=== Seitenauszug ===

Die britische Regierung hat ihr Abkommen zur Abtretung der Chagos-Inseln an Mauritius unter gleichzeitiger Rückpachtung eines wichtigen Militärstützpunkts verteidigt, nachdem Kritik vom ehemaligen US-Präsidenten Donald Trump laut geworden war. Trump bezeichnete die geplante Übergabe in einem Beitrag auf seiner Plattform Truth Social als "Akt großer Dummheit", obwohl es zuvor Anzeichen von Unterstützung durch ihn und hochrangige US-Beamte gegeben hatte. Später bestätigte er, dass er "gegen" das Abkommen sei.
Die britische Regierung antwortete mit der Beteuerung, dass sie "niemals Kompromisse bei unserer nationalen Sicherheit eingehen werde", so der offizielle Sprecher des Premierministers, der auch betonte, dass die USA das Abkommen weiterhin unterstützen. Das im Mai unterzeichnete Abkommen beinhaltet eine Vereinbarung über 3,4 Milliarden Pfund (4,6 Milliarden Dollar), wonach Großbritannien die Kontrolle über den britisch-amerikanischen Militärstützpunkt auf Diego Garcia, der größten der Inseln, behält.

=== Inhalt der Daten ===

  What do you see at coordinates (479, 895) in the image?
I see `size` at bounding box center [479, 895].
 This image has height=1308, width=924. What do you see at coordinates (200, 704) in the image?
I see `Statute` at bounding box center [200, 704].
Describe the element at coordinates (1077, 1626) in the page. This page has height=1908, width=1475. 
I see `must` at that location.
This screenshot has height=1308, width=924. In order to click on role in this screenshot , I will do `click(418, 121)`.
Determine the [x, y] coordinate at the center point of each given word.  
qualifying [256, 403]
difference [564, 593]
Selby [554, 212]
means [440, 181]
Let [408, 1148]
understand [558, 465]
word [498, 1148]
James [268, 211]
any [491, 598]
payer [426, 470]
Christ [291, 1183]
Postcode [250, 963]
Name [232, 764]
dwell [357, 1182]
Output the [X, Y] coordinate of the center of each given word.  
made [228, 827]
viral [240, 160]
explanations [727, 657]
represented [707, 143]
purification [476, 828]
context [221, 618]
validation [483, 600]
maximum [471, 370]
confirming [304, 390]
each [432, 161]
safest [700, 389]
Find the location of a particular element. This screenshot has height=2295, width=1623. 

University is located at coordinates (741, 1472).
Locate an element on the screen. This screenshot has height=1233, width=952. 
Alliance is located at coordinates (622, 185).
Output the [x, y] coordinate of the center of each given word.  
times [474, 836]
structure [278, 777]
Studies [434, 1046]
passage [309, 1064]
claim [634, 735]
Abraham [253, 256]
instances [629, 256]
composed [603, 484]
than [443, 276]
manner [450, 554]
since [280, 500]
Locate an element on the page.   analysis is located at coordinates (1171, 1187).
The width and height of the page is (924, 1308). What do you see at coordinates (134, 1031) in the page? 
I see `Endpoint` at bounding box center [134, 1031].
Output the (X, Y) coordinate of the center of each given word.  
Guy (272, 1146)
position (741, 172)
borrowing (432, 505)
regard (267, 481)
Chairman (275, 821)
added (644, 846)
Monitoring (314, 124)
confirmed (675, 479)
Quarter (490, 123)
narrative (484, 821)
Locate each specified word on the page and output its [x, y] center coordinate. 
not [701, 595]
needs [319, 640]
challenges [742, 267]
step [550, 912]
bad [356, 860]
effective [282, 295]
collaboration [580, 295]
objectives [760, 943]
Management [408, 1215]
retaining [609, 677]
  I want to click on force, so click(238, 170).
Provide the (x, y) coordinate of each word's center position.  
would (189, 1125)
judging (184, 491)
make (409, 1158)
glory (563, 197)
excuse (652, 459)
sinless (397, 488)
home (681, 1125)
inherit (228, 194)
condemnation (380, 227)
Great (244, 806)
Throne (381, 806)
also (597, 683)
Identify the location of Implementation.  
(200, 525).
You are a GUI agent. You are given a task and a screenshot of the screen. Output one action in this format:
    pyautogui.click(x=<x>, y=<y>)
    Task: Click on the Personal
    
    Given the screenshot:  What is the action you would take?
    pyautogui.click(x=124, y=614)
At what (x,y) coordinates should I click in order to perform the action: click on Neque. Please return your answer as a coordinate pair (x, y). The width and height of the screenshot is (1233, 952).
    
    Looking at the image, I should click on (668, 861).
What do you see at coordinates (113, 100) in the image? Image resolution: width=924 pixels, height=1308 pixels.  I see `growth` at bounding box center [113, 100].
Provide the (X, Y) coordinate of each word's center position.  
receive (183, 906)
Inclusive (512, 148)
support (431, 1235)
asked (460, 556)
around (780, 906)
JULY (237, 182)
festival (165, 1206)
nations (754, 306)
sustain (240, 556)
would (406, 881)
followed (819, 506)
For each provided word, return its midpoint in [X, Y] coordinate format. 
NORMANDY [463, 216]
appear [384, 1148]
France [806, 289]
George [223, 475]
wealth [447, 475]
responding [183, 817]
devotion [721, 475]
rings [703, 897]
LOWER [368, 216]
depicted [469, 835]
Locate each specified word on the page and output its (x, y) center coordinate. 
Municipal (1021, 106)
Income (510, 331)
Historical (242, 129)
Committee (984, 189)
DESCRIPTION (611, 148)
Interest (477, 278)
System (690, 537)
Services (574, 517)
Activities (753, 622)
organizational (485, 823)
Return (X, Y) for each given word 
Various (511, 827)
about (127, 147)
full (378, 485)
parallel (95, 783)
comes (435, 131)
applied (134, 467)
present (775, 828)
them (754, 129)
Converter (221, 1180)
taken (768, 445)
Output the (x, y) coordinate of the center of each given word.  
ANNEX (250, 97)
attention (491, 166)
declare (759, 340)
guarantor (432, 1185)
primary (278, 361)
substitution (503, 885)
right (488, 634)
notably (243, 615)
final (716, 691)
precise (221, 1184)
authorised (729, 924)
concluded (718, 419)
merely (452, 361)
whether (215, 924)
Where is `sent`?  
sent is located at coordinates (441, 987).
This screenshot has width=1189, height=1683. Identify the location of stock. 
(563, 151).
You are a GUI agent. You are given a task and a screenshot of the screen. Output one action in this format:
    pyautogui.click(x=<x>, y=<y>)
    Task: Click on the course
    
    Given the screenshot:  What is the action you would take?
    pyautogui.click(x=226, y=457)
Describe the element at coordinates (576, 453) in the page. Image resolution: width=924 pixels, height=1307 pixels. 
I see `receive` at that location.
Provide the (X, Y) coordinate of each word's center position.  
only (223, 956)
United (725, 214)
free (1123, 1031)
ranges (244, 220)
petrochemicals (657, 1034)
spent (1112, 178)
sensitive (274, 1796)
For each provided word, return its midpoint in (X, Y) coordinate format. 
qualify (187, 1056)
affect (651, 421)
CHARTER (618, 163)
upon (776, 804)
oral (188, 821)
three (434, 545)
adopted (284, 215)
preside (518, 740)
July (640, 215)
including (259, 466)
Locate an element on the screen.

===

* **Arbeitsauftrag**
Geben Sie den Absatz aus dem Text über die Chagos-Inseln, der mit „Die britische Regierung antwortete“ beginnt, als kurze Stichpunktliste wieder. Die wesentlichen Fakten sollen erhalten bleiben.

* **Ihre Lösung**
- Die britische Regierung beteuert, sie werde „niemals Kompromisse bei unserer nationalen Sicherheit eingehen“.
- Der offizielle Sprecher des Premierministers betont, dass die USA das Abkommen weiterhin unterstützen.
- Das Abkommen wurde im Mai unterzeichnet und umfasst eine Vereinbarung über 3,4 Milliarden Pfund (4,6 Milliarden Dollar).
- Großbritannien behält danach die Kontrolle über den britisch-amerikanischen Militärstützpunkt auf Diego Garcia, der größten der Inseln.